Towards Better Frameworks for Social Media Data Archiving

Snurb — Sunday 28 October 2018 22:51

'Big Data' | Social Media | Internet Content Preservation | iCS 2018 |

The final keynote speaker at this iCS Symposium today is the wonderful Katrin Weller, whose focus is on what we do with social media research data: datasets that have been collected by researchers and have already been utilised in scholarly analysis. How are such datasets shared on and archived by these researchers? Sharing here means directly passing these datasets on for use by others, while archiving preserves them for potential future uses. Both practices potentially advance reproducibility and comparability, reduce digital divides in data accessibility between researchers and research groups, and save time and money in data collection; they are also increasingly important as the platforms lock down access to their data.

Researchers frequently lament the general absence of established data sharing and archiving protocols. These remain underdeveloped in part because of the ethical and legal challenges inherent in sharing datasets; the problems in establishing clearly defined and described archives for social media data, in the absence of universally accepted standards; the lack of search functionality for archived datasets; the diversity of the social media datasets collected using different methods and from various, continuously evolving platforms; and in some cases even a lack of motivation for researchers to share their data.

Sadly, this situation has not notably improved in recent years. Early social media analytics work focussed largely on Twitter or (less so) Facebook, and the gathering procedures are often poorly described in the published articles; such work often focussed on similar issues and events, yet many projects developed their gathering tools and methods from scratch rather than sharing data or infrastructure across research teams. This is even though researchers are generally open to sharing data – which is uncommon in other contexts, e.g. when working with survey data. Researchers generally felt an obligation towards the broader scientific community to ensure that their work would be replicable by others.

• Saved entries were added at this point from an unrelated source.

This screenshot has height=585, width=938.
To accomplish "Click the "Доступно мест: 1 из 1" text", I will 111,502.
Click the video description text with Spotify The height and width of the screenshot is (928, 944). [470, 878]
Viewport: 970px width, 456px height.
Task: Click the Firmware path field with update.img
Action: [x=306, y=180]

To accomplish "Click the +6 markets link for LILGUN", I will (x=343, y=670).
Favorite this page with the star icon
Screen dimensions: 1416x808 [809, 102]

In part, concerns about sharing may also stem from an unwillingness to work with datasets collected by other researchers through unknown or poorly documented data gathering methods and infrastructures – and many researchers acknowledged that their own data documentation practices were generally poor.

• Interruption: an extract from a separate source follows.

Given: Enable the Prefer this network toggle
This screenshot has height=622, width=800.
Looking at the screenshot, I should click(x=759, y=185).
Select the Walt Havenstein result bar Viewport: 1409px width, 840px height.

In these early years of social media research, the researchers were generally several steps ahead of established data archiving institutions. Some began to share their datasets publicly, yet social media platforms like Twitter also responded by issuing take-down requests. Subsequently, there was the hope that the U.S. Library of Congress’s widely anticipated comprehensive Twitter archive would become a key resource here, but for a variety of reasons this never eventuated.

Successful data sharing, then, depends on sufficient answers to three critical perspectives: methodological, legal, and ethical. Researchers did not share datasets because of legal uncertainty, because they knew they had broken some platform rules in gathering their own datasets, or because they could not find a workable balance between scientific benefit and potential legal risks. They also addressed ethical concerns in different ways, depending on the specific case studies they had investigated: this involved assessing the researchers’ obligations towards social media users, by extrapolating the potential impacts on social media users that could arise from sharing datasets about their activities, and reflected a sense that social media data were not ‘ordinary’ research data gathered using standard informed consent procedures. Further, researchers also responded differently by sharing data at varying levels of abstraction, from sharing full raw datasets along with the scripts used to gathering them to merely sharing anonymised, reduced datasets.

More recently, some such practices have become more standardised, for instance by using standard tools such as GitHub or FigShare or by sharing datasets as appendices alongside published papers, using standardised data description documents. Such processes differ across disciplines, and this actually makes publishing in specific journals more difficult for researchers if the journal requires sharing the full underlying dataset, when to do so would break platform rules. Some researchers have also begun to build their own archive repositories for more or less narrowly defined contexts – but where this is done by individual researchers there is also a question about their likely sustainability and longevity.

More established archiving institutions like ICPSR, the UK National Archives, or GESIS, as well as newer players such as the Internet Archive and Harvard Dataverse are now finally also entering this space; in some cases they are now also accepting deposits of datasets that cannot yet be shared with others, in the hope that such restrictions may be lifted in future. The quality of the datasets found in such repositories is often highly variable still, however. At GESIS, Katrin and her colleagues build on a decades-long history of social science data storage, and on the protocols already developed for the other forms of data (especially from surveys) that it holds.

Such standards do not necessarily translate directly to social media data; at its most secure, for instance, GESIS provides a safe room for accessing protected datasets that prevents users from bringing their own devices and allows working only in person. Other elements of the data repository are more permissive and more inherently designed for more or less public data sharing. In these cases, social media datasets may have to be reduced from their original format (e.g. to provide only the IDs of the tweets captured, not the full metadata) in order to comply with the platforms’ requirements. A more structured approach to describing these datasets is also emerging. At present, GESIS works directly with scholars wishing to share their social media datasets in order to determine the best approach for doing so, but this may not be sustainable in the long term as it requires a considerable amount of staff time.

In future, it will become important to explore especially the perspectives of the social media users themselves on how their data should be archived and shared. It is also crucial to examine the ephemerality of the data (as embedded content disappears from the Web, for instance), and to capture the changing affordances of the platforms themselves along with the data that may be gathered from them, as these affordances will directly affect usage practices. Researchers themselves should continue to explore appropriate ways of sharing datasets, and archival institutions must support and work with them in this task, for example by developing better archiving, description, and sharing protocols. Publishers and conference organisers must also become more open to facilitating data archiving and sharing as well as engaging discussions about gathering methodology and research replicability.

2721 views